◆ EXERCISE BRIEF: The entries are to be output once more, word for word.

◆ THE INPUT:
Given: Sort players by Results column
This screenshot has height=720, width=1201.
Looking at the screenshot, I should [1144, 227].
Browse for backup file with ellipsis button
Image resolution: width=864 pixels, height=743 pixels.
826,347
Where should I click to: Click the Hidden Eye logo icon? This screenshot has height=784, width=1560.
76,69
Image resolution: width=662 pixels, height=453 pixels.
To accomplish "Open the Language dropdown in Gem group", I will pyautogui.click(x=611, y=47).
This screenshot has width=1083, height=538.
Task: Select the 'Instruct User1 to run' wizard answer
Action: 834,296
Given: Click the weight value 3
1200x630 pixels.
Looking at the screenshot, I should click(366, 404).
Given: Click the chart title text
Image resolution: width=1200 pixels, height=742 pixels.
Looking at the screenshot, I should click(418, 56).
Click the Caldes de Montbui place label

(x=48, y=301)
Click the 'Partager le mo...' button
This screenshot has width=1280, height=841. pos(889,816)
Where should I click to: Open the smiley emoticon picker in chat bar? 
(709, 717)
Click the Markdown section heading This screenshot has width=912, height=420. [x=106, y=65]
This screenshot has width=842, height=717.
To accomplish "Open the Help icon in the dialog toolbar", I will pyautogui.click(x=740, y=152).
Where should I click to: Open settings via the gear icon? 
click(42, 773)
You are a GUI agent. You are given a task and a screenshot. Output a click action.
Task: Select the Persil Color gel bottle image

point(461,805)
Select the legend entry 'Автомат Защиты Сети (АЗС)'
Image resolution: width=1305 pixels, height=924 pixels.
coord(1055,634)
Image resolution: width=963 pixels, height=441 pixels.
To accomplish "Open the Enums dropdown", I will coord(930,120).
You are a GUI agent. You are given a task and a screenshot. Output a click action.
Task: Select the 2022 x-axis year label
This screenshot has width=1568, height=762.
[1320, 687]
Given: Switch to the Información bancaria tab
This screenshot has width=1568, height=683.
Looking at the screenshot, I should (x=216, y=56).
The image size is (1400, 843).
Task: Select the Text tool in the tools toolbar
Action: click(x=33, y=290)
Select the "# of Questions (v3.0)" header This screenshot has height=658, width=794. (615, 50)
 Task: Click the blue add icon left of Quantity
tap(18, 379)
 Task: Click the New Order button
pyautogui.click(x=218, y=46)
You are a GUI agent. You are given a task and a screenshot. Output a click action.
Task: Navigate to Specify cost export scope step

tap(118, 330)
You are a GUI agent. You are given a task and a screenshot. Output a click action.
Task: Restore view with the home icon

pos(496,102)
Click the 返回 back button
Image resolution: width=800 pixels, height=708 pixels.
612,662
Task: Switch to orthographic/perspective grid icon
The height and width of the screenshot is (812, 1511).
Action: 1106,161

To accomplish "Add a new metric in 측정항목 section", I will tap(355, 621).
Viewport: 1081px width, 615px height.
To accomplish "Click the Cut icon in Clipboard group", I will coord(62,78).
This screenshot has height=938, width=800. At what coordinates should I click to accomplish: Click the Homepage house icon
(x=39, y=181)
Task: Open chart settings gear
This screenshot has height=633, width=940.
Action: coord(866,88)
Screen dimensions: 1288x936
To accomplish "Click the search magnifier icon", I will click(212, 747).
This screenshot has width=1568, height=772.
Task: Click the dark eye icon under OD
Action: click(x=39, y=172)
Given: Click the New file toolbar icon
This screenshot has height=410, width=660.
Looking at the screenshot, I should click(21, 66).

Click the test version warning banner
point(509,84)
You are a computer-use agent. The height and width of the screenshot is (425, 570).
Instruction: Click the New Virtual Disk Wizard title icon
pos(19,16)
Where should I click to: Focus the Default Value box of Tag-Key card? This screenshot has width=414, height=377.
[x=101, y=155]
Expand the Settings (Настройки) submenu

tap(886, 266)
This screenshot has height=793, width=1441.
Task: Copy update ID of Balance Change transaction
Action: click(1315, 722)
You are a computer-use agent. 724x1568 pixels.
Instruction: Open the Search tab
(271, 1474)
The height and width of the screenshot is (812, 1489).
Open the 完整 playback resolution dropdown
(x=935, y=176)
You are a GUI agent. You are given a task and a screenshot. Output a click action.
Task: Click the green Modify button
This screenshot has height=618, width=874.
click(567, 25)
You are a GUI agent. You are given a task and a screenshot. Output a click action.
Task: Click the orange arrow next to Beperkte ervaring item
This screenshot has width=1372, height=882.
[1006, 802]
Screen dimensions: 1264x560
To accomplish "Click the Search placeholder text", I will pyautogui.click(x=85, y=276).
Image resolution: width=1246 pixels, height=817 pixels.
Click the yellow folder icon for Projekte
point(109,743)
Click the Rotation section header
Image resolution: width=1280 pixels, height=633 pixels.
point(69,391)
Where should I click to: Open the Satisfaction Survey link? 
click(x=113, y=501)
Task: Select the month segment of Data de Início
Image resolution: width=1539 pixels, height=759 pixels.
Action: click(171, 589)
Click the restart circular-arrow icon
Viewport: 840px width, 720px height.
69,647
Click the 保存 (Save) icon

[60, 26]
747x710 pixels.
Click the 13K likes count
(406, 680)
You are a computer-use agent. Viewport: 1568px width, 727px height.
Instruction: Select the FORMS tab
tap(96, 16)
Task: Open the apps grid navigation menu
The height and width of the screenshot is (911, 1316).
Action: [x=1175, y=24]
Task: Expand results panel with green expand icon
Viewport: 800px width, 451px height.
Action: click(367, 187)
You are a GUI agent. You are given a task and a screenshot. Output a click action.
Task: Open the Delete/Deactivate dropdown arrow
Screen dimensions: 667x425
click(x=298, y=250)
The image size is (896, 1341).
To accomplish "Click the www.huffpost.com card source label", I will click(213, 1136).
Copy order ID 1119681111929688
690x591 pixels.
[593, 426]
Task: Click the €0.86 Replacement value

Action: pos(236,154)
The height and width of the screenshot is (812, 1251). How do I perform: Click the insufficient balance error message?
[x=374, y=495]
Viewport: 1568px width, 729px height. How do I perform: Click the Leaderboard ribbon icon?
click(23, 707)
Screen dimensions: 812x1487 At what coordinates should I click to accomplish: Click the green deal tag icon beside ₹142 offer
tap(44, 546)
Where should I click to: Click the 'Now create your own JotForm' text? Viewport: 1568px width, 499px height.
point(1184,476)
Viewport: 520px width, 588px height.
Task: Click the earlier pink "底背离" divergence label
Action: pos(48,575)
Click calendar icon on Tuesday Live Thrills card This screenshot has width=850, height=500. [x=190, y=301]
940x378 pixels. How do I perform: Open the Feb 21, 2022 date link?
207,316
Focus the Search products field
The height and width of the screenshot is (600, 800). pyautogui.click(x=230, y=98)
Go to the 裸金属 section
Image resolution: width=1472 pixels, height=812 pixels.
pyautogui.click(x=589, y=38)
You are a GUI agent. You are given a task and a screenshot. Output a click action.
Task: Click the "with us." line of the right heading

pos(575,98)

◆ RESPONSE TO THIS TASK:
Given: Sort players by Results column
This screenshot has height=720, width=1201.
Looking at the screenshot, I should [1144, 227].
Browse for backup file with ellipsis button
Image resolution: width=864 pixels, height=743 pixels.
826,347
Where should I click to: Click the Hidden Eye logo icon? This screenshot has height=784, width=1560.
76,69
Image resolution: width=662 pixels, height=453 pixels.
To accomplish "Open the Language dropdown in Gem group", I will pyautogui.click(x=611, y=47).
This screenshot has width=1083, height=538.
Task: Select the 'Instruct User1 to run' wizard answer
Action: 834,296
Given: Click the weight value 3
1200x630 pixels.
Looking at the screenshot, I should click(366, 404).
Given: Click the chart title text
Image resolution: width=1200 pixels, height=742 pixels.
Looking at the screenshot, I should click(418, 56).
Click the Caldes de Montbui place label

(x=48, y=301)
Click the 'Partager le mo...' button
This screenshot has width=1280, height=841. pos(889,816)
Where should I click to: Open the smiley emoticon picker in chat bar? 
(709, 717)
Click the Markdown section heading This screenshot has width=912, height=420. [x=106, y=65]
This screenshot has width=842, height=717.
To accomplish "Open the Help icon in the dialog toolbar", I will pyautogui.click(x=740, y=152).
Where should I click to: Open settings via the gear icon? 
click(42, 773)
You are a GUI agent. You are given a task and a screenshot. Output a click action.
Task: Select the Persil Color gel bottle image

point(461,805)
Select the legend entry 'Автомат Защиты Сети (АЗС)'
Image resolution: width=1305 pixels, height=924 pixels.
coord(1055,634)
Image resolution: width=963 pixels, height=441 pixels.
To accomplish "Open the Enums dropdown", I will coord(930,120).
You are a GUI agent. You are given a task and a screenshot. Output a click action.
Task: Select the 2022 x-axis year label
This screenshot has width=1568, height=762.
[1320, 687]
Given: Switch to the Información bancaria tab
This screenshot has width=1568, height=683.
Looking at the screenshot, I should (x=216, y=56).
The image size is (1400, 843).
Task: Select the Text tool in the tools toolbar
Action: click(x=33, y=290)
Select the "# of Questions (v3.0)" header This screenshot has height=658, width=794. (615, 50)
 Task: Click the blue add icon left of Quantity
tap(18, 379)
 Task: Click the New Order button
pyautogui.click(x=218, y=46)
You are a GUI agent. You are given a task and a screenshot. Output a click action.
Task: Navigate to Specify cost export scope step

tap(118, 330)
You are a GUI agent. You are given a task and a screenshot. Output a click action.
Task: Restore view with the home icon

pos(496,102)
Click the 返回 back button
Image resolution: width=800 pixels, height=708 pixels.
612,662
Task: Switch to orthographic/perspective grid icon
The height and width of the screenshot is (812, 1511).
Action: 1106,161

To accomplish "Add a new metric in 측정항목 section", I will tap(355, 621).
Viewport: 1081px width, 615px height.
To accomplish "Click the Cut icon in Clipboard group", I will coord(62,78).
This screenshot has height=938, width=800. At what coordinates should I click to accomplish: Click the Homepage house icon
(x=39, y=181)
Task: Open chart settings gear
This screenshot has height=633, width=940.
Action: coord(866,88)
Screen dimensions: 1288x936
To accomplish "Click the search magnifier icon", I will click(212, 747).
This screenshot has width=1568, height=772.
Task: Click the dark eye icon under OD
Action: click(x=39, y=172)
Given: Click the New file toolbar icon
This screenshot has height=410, width=660.
Looking at the screenshot, I should click(21, 66).

Click the test version warning banner
point(509,84)
You are a computer-use agent. The height and width of the screenshot is (425, 570).
Instruction: Click the New Virtual Disk Wizard title icon
pos(19,16)
Where should I click to: Focus the Default Value box of Tag-Key card? This screenshot has width=414, height=377.
[x=101, y=155]
Expand the Settings (Настройки) submenu

tap(886, 266)
This screenshot has height=793, width=1441.
Task: Copy update ID of Balance Change transaction
Action: click(1315, 722)
You are a computer-use agent. 724x1568 pixels.
Instruction: Open the Search tab
(271, 1474)
The height and width of the screenshot is (812, 1489).
Open the 完整 playback resolution dropdown
(x=935, y=176)
You are a GUI agent. You are given a task and a screenshot. Output a click action.
Task: Click the green Modify button
This screenshot has height=618, width=874.
click(567, 25)
You are a GUI agent. You are given a task and a screenshot. Output a click action.
Task: Click the orange arrow next to Beperkte ervaring item
This screenshot has width=1372, height=882.
[1006, 802]
Screen dimensions: 1264x560
To accomplish "Click the Search placeholder text", I will pyautogui.click(x=85, y=276).
Image resolution: width=1246 pixels, height=817 pixels.
Click the yellow folder icon for Projekte
point(109,743)
Click the Rotation section header
Image resolution: width=1280 pixels, height=633 pixels.
point(69,391)
Where should I click to: Open the Satisfaction Survey link? 
click(x=113, y=501)
Task: Select the month segment of Data de Início
Image resolution: width=1539 pixels, height=759 pixels.
Action: click(171, 589)
Click the restart circular-arrow icon
Viewport: 840px width, 720px height.
69,647
Click the 保存 (Save) icon

[60, 26]
747x710 pixels.
Click the 13K likes count
(406, 680)
You are a computer-use agent. Viewport: 1568px width, 727px height.
Instruction: Select the FORMS tab
tap(96, 16)
Task: Open the apps grid navigation menu
The height and width of the screenshot is (911, 1316).
Action: [x=1175, y=24]
Task: Expand results panel with green expand icon
Viewport: 800px width, 451px height.
Action: click(367, 187)
You are a GUI agent. You are given a task and a screenshot. Output a click action.
Task: Open the Delete/Deactivate dropdown arrow
Screen dimensions: 667x425
click(x=298, y=250)
The image size is (896, 1341).
To accomplish "Click the www.huffpost.com card source label", I will click(213, 1136).
Copy order ID 1119681111929688
690x591 pixels.
[593, 426]
Task: Click the €0.86 Replacement value

Action: pos(236,154)
The height and width of the screenshot is (812, 1251). How do I perform: Click the insufficient balance error message?
[x=374, y=495]
Viewport: 1568px width, 729px height. How do I perform: Click the Leaderboard ribbon icon?
click(23, 707)
Screen dimensions: 812x1487 At what coordinates should I click to accomplish: Click the green deal tag icon beside ₹142 offer
tap(44, 546)
Where should I click to: Click the 'Now create your own JotForm' text? Viewport: 1568px width, 499px height.
point(1184,476)
Viewport: 520px width, 588px height.
Task: Click the earlier pink "底背离" divergence label
Action: pos(48,575)
Click calendar icon on Tuesday Live Thrills card This screenshot has width=850, height=500. [x=190, y=301]
940x378 pixels. How do I perform: Open the Feb 21, 2022 date link?
207,316
Focus the Search products field
The height and width of the screenshot is (600, 800). pyautogui.click(x=230, y=98)
Go to the 裸金属 section
Image resolution: width=1472 pixels, height=812 pixels.
pyautogui.click(x=589, y=38)
You are a GUI agent. You are given a task and a screenshot. Output a click action.
Task: Click the "with us." line of the right heading

pos(575,98)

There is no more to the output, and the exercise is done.